For the deletion/erasure operation, it's the exact opposite of the insertion method. It typically doesn't need to be recursive there are some things you can do to simplify the operation. You can disallow removing nodes that have children. With that in mind you can use the same approach as the find method does; just keep track of the previous node so that you can remove the target node from his child map.

A quick explanation on the quad-bit trie: it was using a node that looked like this:

Node { 
     vector<Node> children
     uint64 key // upper 16 bits are flags, next 4 are key nibble count
     Data data
}

Some actions on that:

Find the mask: key >> 48

Find the number of nibbles of key: (mask >> 44) & 0xf

Determine if the child exists for next nibble n: mask & (1 << n)

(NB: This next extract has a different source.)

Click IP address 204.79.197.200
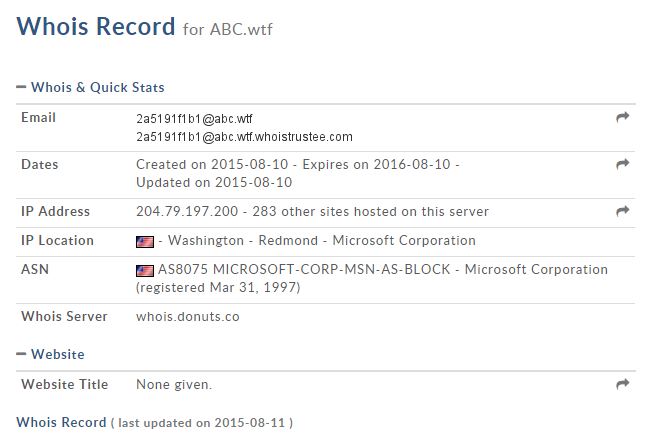Image resolution: width=651 pixels, height=434 pixels. pyautogui.click(x=184, y=212)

Find the index of child starting with nibble n: popcount(mask & ((1 << n) - 1)

Where popcount represents __builtin_popcountll or some other 64bit intrinsic for accessing the CPU's POPCNT instruction (which counts the number of set bits).

In summary, it's possible to build a very efficient trie structure on top of a simple node definition that includes a sorted or indexed map of the node's children. The deeper the trie goes, the less likely it is to benefit from overlapping keys. There is no reason to use the naive trie in any scenario.